Appellant: Zhen Guo
Respondent: Beijing Chaoyang District Human Resources and Social Security Bureau
Respondent: Beijing Network Job Consulting Co., Ltd.
Court: Bejing third intermediate District People’s Court
Case No.: (2014) San Zhong Hang Zhong Zi No. 276
Key Points of the Judgment:
When employees apply for evaluation of work-related injury, the Bureau should consider factors such as employee’s working hours, workplace, and work reasons. If employees voluntarily participate in activities organized by his/her department, using their leisure time and thus get injured, it shall not be identified as work-related injuries.
Zhen Guo is an employee of Beijing Network Job Consulting Co., Ltd., on August 12th 2012, Zhen Guo participated in activities that sales department colleagues voluntarily organized in Fengning, Heibei province. Zhen Guo accidentally fell when riding horse at her own expense.
On March 14th, 2013, Zhen Guo applied for work-related injury identification with Human Resources and Social Security Bureau of Chaoyang District. On May 3rd, the Bureau issued the "non-work-related decision”. Zhen Guo refused to accept that decision, and requested for administrative reconsideration with Beijing Human Resources and Social Security Bureau. The Beijing Bureau upheld the concerned specific administrative act.
Zhen Guo refused to accept identification of "non-work-related injuries decision”. She brought the case to Beijing Chaoyang District People's Court. On November 27th, 2013, the Trial Court decided to dismiss Zhen Guo’s claim. Guo Zhen was not satisfied with the verdict, and appealed to the Beijing Third Intermediate People's Court.
Beijing No.3 Intermediate People's Court ruled in the second trial that appeal claims were dismissed and first trial’s verdict was upheld.
Zhen Guo participated in activities that were organized by departments, colleagues voluntarily participated, and employees used their free time for the tourism and leisure activities. Zhen Guo’s injury was due to horse riding at her own expense, not during work time or participating in work-related activities. That injury does not meet the standard of work-related injuries or a work injury situation that the Employment Insurance Regulations requires.

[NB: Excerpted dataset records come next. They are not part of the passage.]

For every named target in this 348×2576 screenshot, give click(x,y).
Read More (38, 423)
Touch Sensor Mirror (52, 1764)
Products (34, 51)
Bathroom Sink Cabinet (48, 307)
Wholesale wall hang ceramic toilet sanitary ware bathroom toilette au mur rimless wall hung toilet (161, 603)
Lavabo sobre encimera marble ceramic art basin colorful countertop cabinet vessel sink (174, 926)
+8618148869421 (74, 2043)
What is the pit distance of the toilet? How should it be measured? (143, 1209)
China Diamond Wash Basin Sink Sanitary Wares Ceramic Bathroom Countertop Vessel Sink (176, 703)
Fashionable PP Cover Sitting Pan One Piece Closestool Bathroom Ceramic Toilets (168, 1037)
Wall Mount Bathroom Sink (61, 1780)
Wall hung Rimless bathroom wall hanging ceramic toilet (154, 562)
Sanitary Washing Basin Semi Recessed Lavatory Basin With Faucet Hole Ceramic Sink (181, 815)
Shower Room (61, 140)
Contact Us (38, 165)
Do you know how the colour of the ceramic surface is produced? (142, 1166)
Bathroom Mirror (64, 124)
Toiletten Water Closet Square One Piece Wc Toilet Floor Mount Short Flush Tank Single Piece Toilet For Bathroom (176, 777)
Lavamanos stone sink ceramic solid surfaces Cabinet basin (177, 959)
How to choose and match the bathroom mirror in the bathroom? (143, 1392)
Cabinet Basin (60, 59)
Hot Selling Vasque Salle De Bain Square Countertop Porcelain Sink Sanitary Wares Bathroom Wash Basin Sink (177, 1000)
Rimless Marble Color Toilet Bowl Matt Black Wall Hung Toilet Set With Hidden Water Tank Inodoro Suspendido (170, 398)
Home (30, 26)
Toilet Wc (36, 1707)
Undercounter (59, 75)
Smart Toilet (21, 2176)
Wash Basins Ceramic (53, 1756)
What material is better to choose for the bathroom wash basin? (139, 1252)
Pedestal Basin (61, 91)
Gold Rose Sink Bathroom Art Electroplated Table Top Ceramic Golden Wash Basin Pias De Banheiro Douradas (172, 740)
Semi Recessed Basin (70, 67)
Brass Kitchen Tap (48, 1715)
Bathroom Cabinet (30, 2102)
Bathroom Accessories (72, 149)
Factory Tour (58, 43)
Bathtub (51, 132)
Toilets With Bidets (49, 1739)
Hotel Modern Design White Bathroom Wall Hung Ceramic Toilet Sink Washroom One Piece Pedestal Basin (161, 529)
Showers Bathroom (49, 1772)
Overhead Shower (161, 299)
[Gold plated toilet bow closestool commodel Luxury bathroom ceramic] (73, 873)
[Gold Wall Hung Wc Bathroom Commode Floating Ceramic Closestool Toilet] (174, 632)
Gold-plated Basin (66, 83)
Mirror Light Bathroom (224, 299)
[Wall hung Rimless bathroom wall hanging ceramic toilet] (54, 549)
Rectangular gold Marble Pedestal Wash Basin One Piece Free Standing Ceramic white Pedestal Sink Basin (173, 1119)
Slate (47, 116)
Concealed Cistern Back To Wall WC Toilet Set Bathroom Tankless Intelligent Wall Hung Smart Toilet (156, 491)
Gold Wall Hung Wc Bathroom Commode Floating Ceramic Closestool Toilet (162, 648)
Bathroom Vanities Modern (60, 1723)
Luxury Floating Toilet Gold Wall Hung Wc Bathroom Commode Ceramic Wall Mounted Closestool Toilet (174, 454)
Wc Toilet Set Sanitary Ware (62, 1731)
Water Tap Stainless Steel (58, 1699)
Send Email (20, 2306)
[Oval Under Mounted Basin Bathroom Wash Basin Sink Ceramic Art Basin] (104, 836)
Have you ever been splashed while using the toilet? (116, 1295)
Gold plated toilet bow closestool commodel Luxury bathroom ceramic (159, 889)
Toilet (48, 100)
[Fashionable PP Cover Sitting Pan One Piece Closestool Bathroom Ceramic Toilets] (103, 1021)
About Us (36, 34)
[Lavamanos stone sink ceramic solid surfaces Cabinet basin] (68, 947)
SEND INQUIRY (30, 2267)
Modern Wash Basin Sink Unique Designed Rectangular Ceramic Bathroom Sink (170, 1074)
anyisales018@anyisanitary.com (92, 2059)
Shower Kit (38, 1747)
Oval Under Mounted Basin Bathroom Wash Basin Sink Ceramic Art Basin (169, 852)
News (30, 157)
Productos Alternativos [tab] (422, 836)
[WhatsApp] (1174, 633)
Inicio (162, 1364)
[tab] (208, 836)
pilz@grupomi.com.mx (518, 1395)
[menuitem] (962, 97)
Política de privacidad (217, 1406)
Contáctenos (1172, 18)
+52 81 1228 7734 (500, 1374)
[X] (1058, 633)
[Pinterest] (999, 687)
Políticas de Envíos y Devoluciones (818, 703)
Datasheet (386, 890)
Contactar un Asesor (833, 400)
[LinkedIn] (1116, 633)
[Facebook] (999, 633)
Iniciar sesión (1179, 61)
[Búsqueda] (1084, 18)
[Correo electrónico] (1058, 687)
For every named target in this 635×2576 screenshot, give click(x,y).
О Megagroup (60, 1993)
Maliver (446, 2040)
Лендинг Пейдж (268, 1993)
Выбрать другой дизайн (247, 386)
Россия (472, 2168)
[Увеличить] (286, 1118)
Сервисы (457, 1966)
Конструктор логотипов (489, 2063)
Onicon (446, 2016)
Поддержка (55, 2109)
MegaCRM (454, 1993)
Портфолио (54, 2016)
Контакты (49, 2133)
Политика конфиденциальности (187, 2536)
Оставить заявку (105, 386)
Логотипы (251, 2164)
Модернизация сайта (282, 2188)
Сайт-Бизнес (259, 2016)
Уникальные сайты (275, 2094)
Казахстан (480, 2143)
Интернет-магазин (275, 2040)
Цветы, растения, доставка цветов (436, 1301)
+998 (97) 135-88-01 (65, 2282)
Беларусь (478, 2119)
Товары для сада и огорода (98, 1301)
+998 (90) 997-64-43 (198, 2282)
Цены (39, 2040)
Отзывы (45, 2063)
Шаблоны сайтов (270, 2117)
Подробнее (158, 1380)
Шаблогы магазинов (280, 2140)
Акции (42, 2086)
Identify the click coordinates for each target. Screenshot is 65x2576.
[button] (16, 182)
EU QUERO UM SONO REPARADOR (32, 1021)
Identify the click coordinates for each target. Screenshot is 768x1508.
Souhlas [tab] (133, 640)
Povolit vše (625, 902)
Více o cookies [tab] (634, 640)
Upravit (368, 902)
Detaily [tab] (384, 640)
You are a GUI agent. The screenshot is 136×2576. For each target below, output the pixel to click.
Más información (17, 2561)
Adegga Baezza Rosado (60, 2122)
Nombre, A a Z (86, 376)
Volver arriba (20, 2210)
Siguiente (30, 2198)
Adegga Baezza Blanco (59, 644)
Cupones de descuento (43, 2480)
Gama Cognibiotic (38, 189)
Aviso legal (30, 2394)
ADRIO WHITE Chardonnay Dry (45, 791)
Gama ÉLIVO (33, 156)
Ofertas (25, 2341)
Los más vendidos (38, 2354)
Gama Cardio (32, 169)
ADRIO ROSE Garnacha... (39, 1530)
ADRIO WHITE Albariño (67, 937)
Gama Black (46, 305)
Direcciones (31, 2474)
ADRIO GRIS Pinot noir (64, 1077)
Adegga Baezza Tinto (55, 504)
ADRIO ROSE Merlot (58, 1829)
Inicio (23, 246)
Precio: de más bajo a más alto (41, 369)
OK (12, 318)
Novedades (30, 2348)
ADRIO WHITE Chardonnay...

Source of the case: Judgment Document Website
KWM Comment: For employee benefits or for team building, the employer may organize group activities. To determine whether employees’ injuries should be identified as work-related injuries, the Bureau should consider the activity’s time, place and the relationship between activity and work. This case’s judgment in determining the scope of related injuries explicitly excluded the circumstance where the injury occurred in an activity organized by department, and the participation is at their own wiling and expense. The ruling is worthy of attention by employers.